What you have to do: Set down nothing but the lines from the one containing "Screen dimensions: 1469x812" to the final line of the material, exactly as written, and drop the pictures.

Given data:
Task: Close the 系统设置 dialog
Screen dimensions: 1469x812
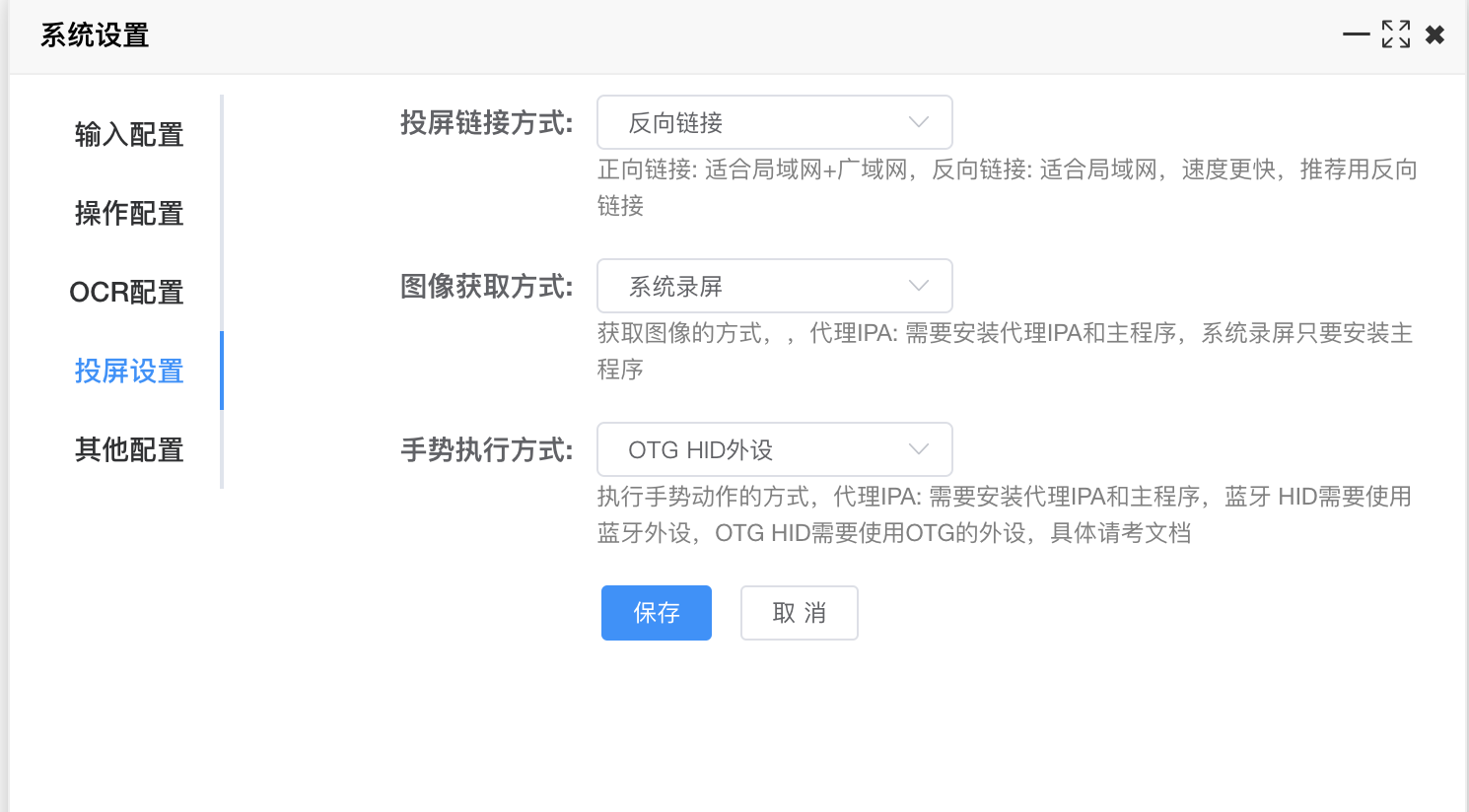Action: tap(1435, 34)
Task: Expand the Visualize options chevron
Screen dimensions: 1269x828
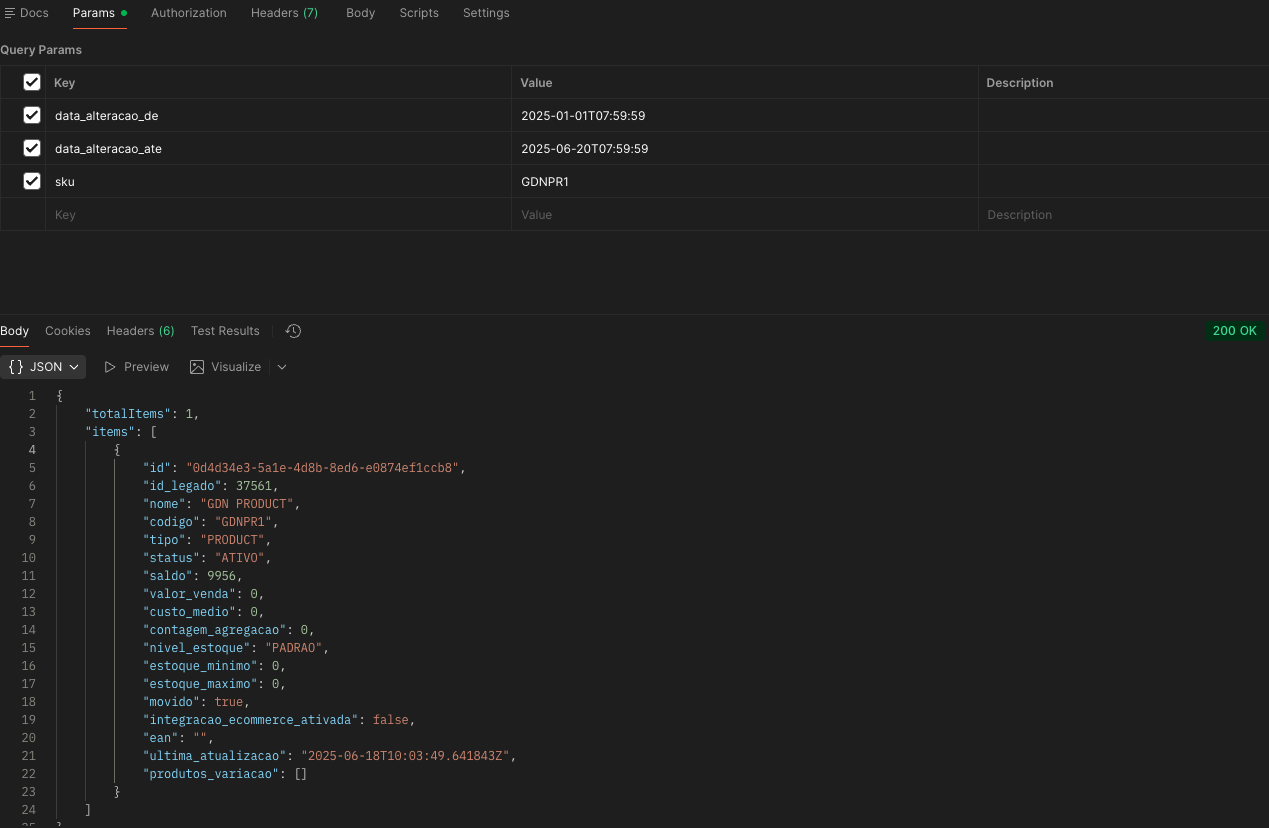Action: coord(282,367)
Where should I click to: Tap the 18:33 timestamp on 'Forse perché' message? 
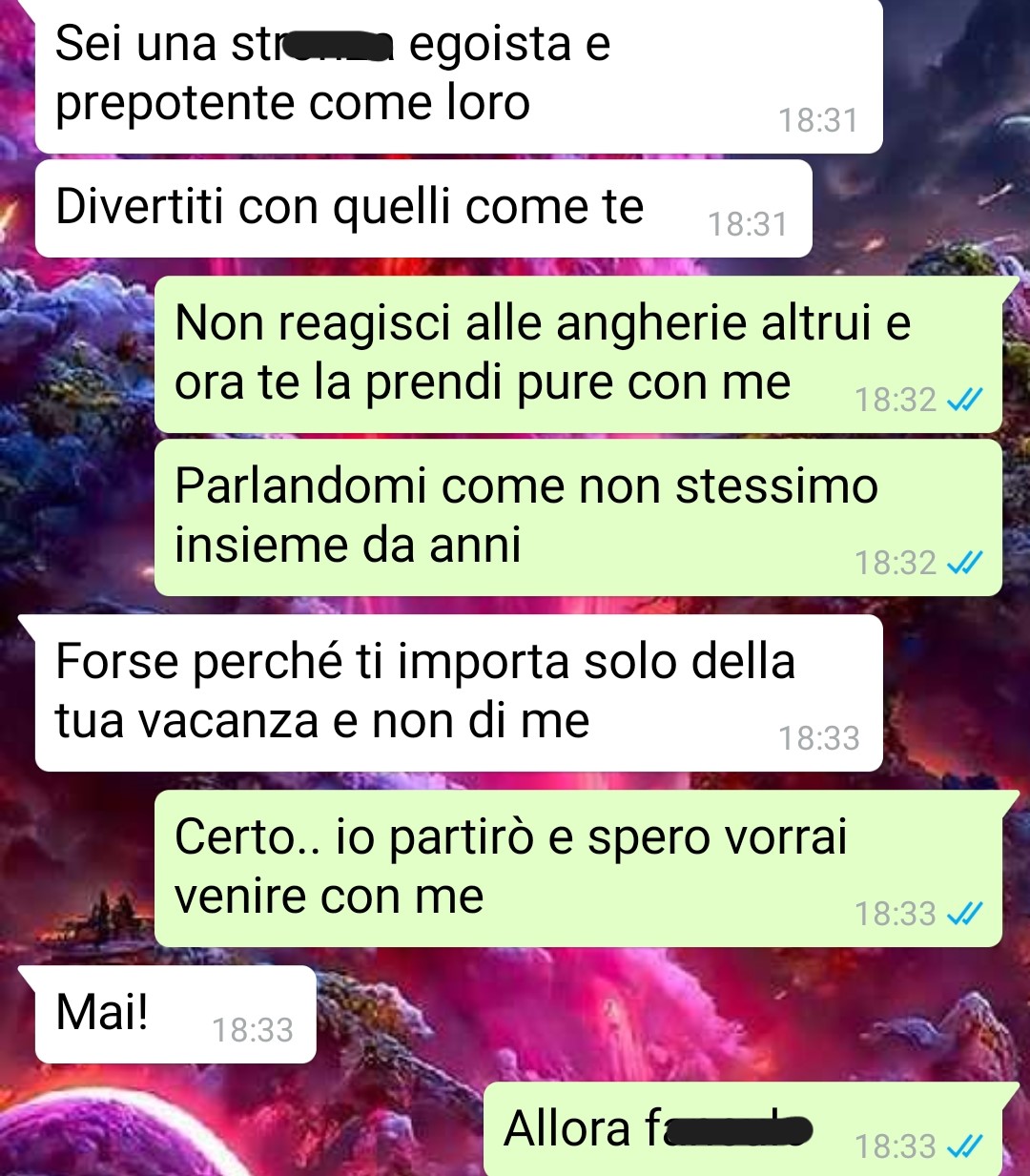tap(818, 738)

Result below:
Screen dimensions: 1469x812
Action: tap(1435, 34)
Task: Expand the Visualize options chevron
Screen dimensions: 1269x828
Action: coord(282,367)
Where should I click to: Tap the 18:33 timestamp on 'Forse perché' message? 
tap(818, 738)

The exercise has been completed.